** Verilen metin **

------------------------------------------------------------------------

Sanıklarına 'evladım' zamanaşımına 'hayırlı olsun' dendi: 27 yıldır Sivas yanıyor adalet kanıyor
27 yıl önce 33 aydın, 2 otel görevlisi yakılarak katledildi, halen adalet arayan aileler Cumhuriyet’e konuştu.
Hüsne Kaya, iki evladını kaybetti, 12 yaşındaki Koray ve 14 yaşındaki Menekşe. Zeynep Altıok, babası Metin Altıok’u kaybetti. Yeter Gültekin, eşi Hasret Gültekin’i kaybettiğinde hamileydi. Hasret Gültekin, Roni Hasret’i göremeden genç yaşta katledildi.
Sivas’ta, 2 Temmuz 1993 tarihinde Pir Sultan Abdal Şenlikleri sırasında Madımak Oteli’nde 33 aydın ve sanatçı ile 2 otel görevlisi yakılarak katledildi. Sivas katliamının üzerinden geçen 27 yıla rağmen katliamda yaşamını yitirenlerin yakınlarının acısı dinmezken, adalet birçok katliam davasında olduğu gibi bu davaya da uğramadı.
Katliamda iki evladını kaybeden Hüsne Kaya 27 yıl geçmesine rağmen acısının hiç dinmediğini belirterek, “Babaannemin bir lafı vardı ‘Taş olsaydım yavrum erirdim, toprak oldum da dayandım’ derdi. Toprak olduk da bu acıya dayandık. 27 yıldır iki çocuğumun doğum gününü mezarları başında kutluyorum. Acımızda, gözyaşımız da dinmedi” diyor.
Sivas katliamının 27. yılında sevdiklerini toprağa veren, aileler dinmeyen acılarını Cumhuriyet’e anlattı.

------------------------------------------------------------------------

** Satırlar **
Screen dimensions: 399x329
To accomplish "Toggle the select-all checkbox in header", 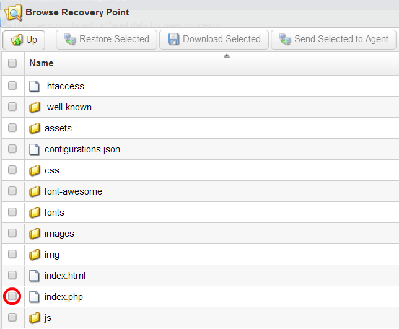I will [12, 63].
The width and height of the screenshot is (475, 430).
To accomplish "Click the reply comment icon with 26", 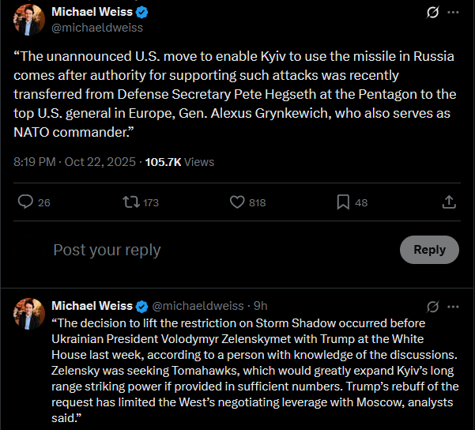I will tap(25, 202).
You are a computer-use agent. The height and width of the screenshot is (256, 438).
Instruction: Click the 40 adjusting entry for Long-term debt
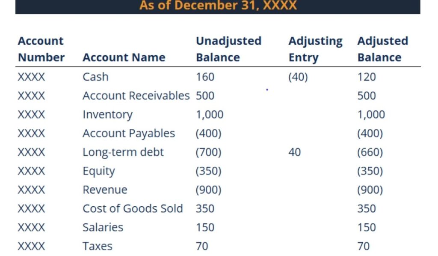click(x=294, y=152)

------------------------------------------------------------------------

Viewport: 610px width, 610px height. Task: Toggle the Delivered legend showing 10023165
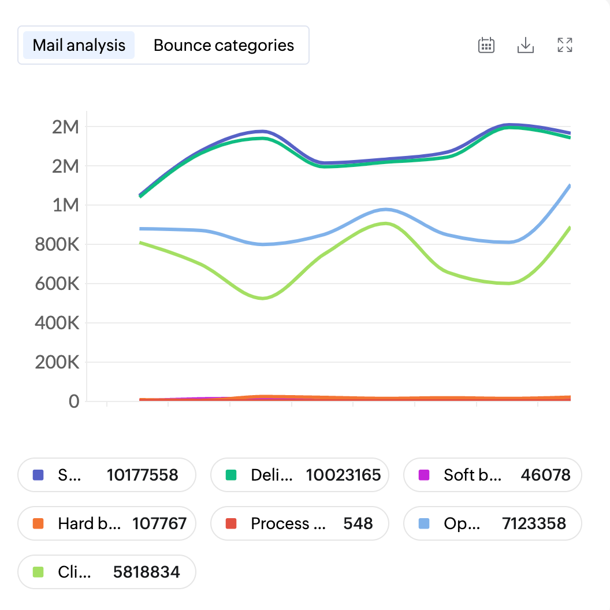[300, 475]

------------------------------------------------------------------------

** Hedefler **
1. Sivas katliamı haberinde adı geçen ve katliamda hayatını kaybeden kişileri sıralayın.
2. Sivas katliamı haberini bittiği yerden devam ettirin.

** Yanıtlar aşağıda **
1.
Koray
Menekşe
Metin Altıok
Hasret Gültekin

2.
Saz çalmayı çok seven 12 yaşındaki Koray Kaya ve ablası 14 yaşındaki Menekşe Kaya, Madımak Oteli’nde katledildiler. Koray katliamda yaşamını yitirenlerin en küçüğüydü. Yaşasalardı Koray 39, ablası Menekşe ise 41 yaşında olacaktı. Ancak yaşatmadılar. İki çocuğunu kaybetmenin acısını yaşayan anne Hüsne Kaya, “27 değil 107 yıl geçsin yaşadığım acıyı kimse yüreğimden söküp alamaz. Çocuklarımın acıları benim yaşama şeklim oldu ama yılmadım, köşeme çekilmedim. Çocuklarımın davasının arkasındayım. Ömrüm yettiğinde de bu böyle devam edecek. Menekşe de Koray da çok akıllı çocuklardı, hayalleri vardı. Koray’ım Madımak’ta yakılan en küçük çocuktu. Saz çalmaya, deyişler söylemeye başlamıştı. Ablası Menekşe semah ekibindeydi, Koray da onunla birlikte gitmek istedi. İzin verdik. 27 yıldır iki çocuğumun doğum gününü mezarları başında kutluyorum. Acımız da, gözyaşımız da dinmedi. Çocuklarıma nasıl kıydılar, nasıl yaktılar? Bir anne olarak bu çok ağır bir yük İnanın her yıl bu acı katlanarak çoğalıyor. Bir türlü adalet yerini bulmuyor. Sorumlulardan hesap sorulmuyor. Giderek yalnızlaşıyoruz. Bu annelerin kaderi mi, annelerin gözyaşı ne zaman dinecek? 27 Haziran’da Menekşe’nin mezarına gittim, ağladım, bağırdım. Koray’ı da Menekşe’yi de okuldan gelene kadar özlüyordum. Gücümüz de kalmadı eskisi gibi ama direneceğiz, asla yılmayacağız. Babaannemin bir lafı vardı ‘Taş olsaydım yavrum erirdim, toprak oldum da dayandım’ derdi. Toprak olduk da dayandık. Dayanmaya, yobazlara karşı dik durmaya devam edeceğiz.”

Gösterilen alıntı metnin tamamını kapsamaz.